Alert configuration is where most monitoring setups go wrong. Engineers spend time setting up monitors and then configure alerts with default settings — which almost always produces too much noise. After a week of false alarms, the team starts ignoring alerts, and when a real incident hits, nobody notices. Here's how to configure alerts that actually work.
The Alert Quality Litmus Test
Before configuring any alert, answer three questions:
- If this fires at 3 AM, what exact action should the on-call engineer take?
- Does this alert firing directly indicate user impact?
- Will this alert fire for transient, self-resolving issues?
If you can't answer question 1 clearly, the alert shouldn't page. If the answer to question 2 is "not necessarily," reconsider whether it should be a critical alert. If question 3 is "probably yes," add duration requirements.
Setting Alert Thresholds
Thresholds should be based on data, not guesswork.
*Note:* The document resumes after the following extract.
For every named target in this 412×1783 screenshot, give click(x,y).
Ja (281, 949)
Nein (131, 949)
Step 1: Establish Baselines
Run your monitors for 2-4 weeks before configuring alerts. Collect baseline data:
# Analyze baseline to set thresholds
def calculate_alert_thresholds(historical_data, percentile_threshold=0.99):
"""
Calculate alert thresholds based on historical performance.
Default: Set threshold at 99th percentile (1% of checks exceed threshold)
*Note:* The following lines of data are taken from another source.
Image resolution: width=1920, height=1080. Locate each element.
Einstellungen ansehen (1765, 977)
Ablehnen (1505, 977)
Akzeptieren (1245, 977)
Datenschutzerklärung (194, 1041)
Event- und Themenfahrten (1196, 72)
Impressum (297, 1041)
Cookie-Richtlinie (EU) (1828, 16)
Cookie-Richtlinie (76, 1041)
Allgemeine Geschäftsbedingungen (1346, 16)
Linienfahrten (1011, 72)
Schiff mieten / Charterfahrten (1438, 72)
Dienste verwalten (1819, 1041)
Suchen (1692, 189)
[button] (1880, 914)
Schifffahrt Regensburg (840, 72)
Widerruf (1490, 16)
This means alerts fire rarely under normal conditions.
"""
import statistics
values = sorted(historical_data)
n = len(values)
p50 = values[int(n * 0.50)]
p90 = values[int(n * 0.90)]
p95 = values[int(n * 0.95)]
p99 = values[int(n * 0.99)]
return {
"p50_baseline": p50,
"p90_baseline": p90,
"p95_baseline": p95,
"p99_baseline": p99,
"suggested_warning_threshold": p95 * 1.5, # 50% above p95
"suggested_critical_threshold": p99 * 2.0, # 2x p99
}
# Example output for a 200ms median service:
# {
# "p50_baseline": 200,
# "p95_baseline": 500,
# "p99_baseline": 800,
# "suggested_warning_threshold": 750,
# "suggested_critical_threshold": 1600
# }
Step 2: Add Hysteresis
Set different thresholds for opening and closing alerts to prevent flapping:
alert:
name: "API Response Time High"
# Alert opens when: p95 > 1500ms for 5 consecutive minutes
condition:
metric: response_time_p95
operator: greater_than
threshold: 1500
for: 5m
# Alert closes when: p95 drops below 800ms for 3 minutes
recovery:
metric: response_time_p95
operator: less_than
threshold: 800
for: 3m
Without hysteresis, an alert will flap around the threshold — firing and resolving repeatedly as the metric oscillates.
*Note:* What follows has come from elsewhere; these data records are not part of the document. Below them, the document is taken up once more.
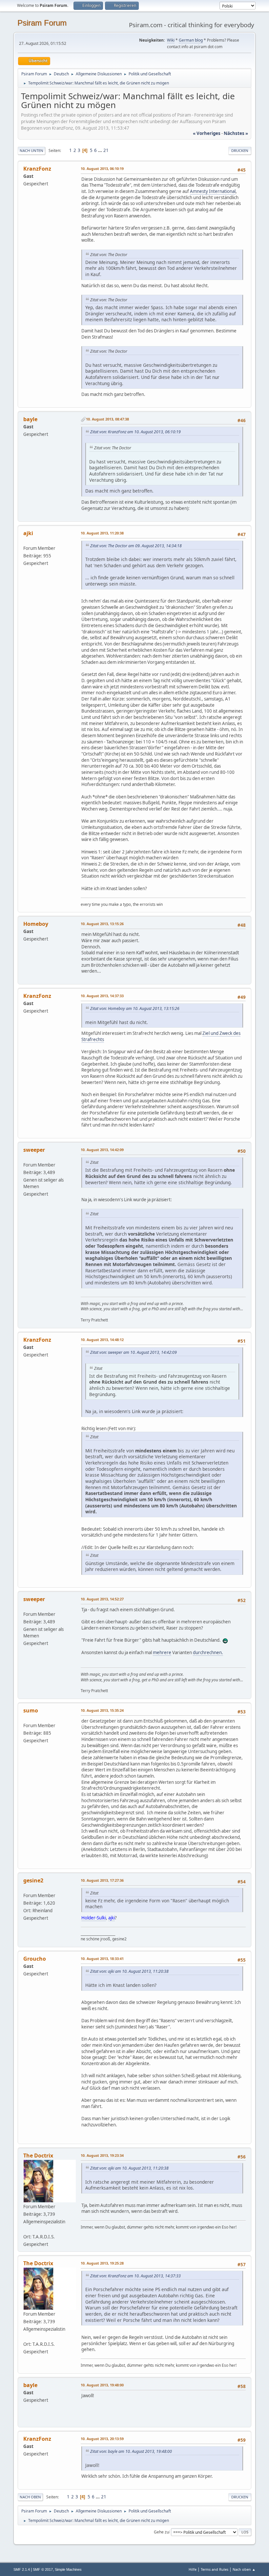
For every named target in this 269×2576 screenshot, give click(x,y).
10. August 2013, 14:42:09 (102, 1149)
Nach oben (30, 2496)
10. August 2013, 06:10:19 (102, 168)
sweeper (34, 1149)
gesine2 (33, 1880)
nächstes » (236, 133)
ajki (28, 533)
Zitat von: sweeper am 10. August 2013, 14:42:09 (133, 1352)
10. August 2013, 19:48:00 (102, 2384)
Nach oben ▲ (244, 2569)
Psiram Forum (42, 22)
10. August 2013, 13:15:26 (102, 923)
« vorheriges (206, 133)
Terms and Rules (214, 2569)
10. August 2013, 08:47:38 (107, 419)
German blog (191, 40)
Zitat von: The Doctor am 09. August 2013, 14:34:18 (136, 546)
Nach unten (31, 150)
Consecutive Failure Requirements
For availability monitoring, require multiple consecutive failures before alerting:
# Single failure tolerance (reduce false positives from transient issues)
monitor:
name: "Payment API"
url: "https://api.example.com/health"
alert_after:
consecutive_failures: 2 # Alert only after 2 consecutive failures
# 2 failures × 60s interval = 2 minutes of sustained failure before alert
recovery_after:
consecutive_successes: 2 # Recover alert after 2 consecutive successes
This prevents alerts for single network timeouts or momentary blips while ensuring sustained failures are caught.
Severity-Based Alert Configuration
Match alert severity to actual impact:
alerts:
# P1 - Immediate page, wake people up
critical:
conditions:
- metric: availability
operator: less_than
value: 0.90 # Less than 90% available
for: 2m
- metric: error_rate
operator: greater_than
value: 0.10 # More than 10% errors
for: 3m
channels:
- type: pagerduty
integration_key: "PD_P1_KEY"
severity: critical
- type: slack
webhook: "WEBHOOK_URL"
channel: "#incidents"
escalation:
timeout_minutes: 5
next_contact: "secondary-oncall"
# P2 - Push notification, investigate today
warning:
conditions:
- metric: response_time_p95
operator: greater_than
value: 2000
for: 10m
- metric: error_rate
operator: greater_than
value: 0.02 # More than 2% errors
for: 10m
channels:
- type: pagerduty
integration_key: "PD_P2_KEY"
severity: warning
- type: slack
webhook: "WEBHOOK_URL"
channel: "#alerts"
# P3 - Slack notification, review this week
info:
conditions:
- metric: response_time_p95
operator: greater_than
value: 1000
for: 30m
channels:
- type: slack
webhook: "WEBHOOK_URL"
channel: "#monitoring"
Multi-Channel Alert Configuration
Configure multiple channels to complement each other:
# P1 Alert - comprehensive notification strategy
p1_alert:
channels:
# Primary: Wake on-call
- type: pagerduty
urgency: high
integration_key: "PD_KEY"
# Backup: SMS if PD fails
- type: sms
recipients: ["on-call-sms-list@example.com"]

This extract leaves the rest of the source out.